▸ Activity: Take from the records below each line that holds "agent".

▸ Input material:
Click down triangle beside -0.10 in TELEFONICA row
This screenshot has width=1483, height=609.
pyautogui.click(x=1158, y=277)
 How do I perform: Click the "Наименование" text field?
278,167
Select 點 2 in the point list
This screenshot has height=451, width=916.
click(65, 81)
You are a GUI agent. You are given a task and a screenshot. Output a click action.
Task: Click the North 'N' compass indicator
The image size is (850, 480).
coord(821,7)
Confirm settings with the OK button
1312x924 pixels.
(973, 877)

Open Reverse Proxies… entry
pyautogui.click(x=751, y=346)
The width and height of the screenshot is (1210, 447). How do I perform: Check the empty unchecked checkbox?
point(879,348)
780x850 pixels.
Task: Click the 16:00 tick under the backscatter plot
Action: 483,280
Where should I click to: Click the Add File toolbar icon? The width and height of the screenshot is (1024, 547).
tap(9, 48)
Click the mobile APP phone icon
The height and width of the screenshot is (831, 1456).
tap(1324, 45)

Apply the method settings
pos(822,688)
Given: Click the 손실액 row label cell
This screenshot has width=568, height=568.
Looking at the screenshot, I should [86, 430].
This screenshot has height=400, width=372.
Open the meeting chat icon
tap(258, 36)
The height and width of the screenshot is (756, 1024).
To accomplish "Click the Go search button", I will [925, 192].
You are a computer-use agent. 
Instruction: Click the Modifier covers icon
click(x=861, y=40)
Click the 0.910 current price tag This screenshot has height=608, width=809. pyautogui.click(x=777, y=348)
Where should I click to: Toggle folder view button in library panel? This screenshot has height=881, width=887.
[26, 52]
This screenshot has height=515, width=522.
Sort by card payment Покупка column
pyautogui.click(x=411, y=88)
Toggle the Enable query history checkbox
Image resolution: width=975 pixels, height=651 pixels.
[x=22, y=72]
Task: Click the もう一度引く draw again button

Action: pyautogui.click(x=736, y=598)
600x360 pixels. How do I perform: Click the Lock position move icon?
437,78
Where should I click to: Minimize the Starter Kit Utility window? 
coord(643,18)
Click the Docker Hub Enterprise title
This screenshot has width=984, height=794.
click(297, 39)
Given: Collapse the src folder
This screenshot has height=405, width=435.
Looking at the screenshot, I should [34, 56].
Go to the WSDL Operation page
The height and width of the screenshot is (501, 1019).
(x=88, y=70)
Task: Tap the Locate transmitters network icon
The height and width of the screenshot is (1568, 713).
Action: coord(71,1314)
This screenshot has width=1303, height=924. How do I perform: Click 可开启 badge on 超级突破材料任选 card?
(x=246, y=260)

▸ Written reply:
You are a GUI agent. You are given a task and a screenshot. Output a click action.
You are a computer-use agent. 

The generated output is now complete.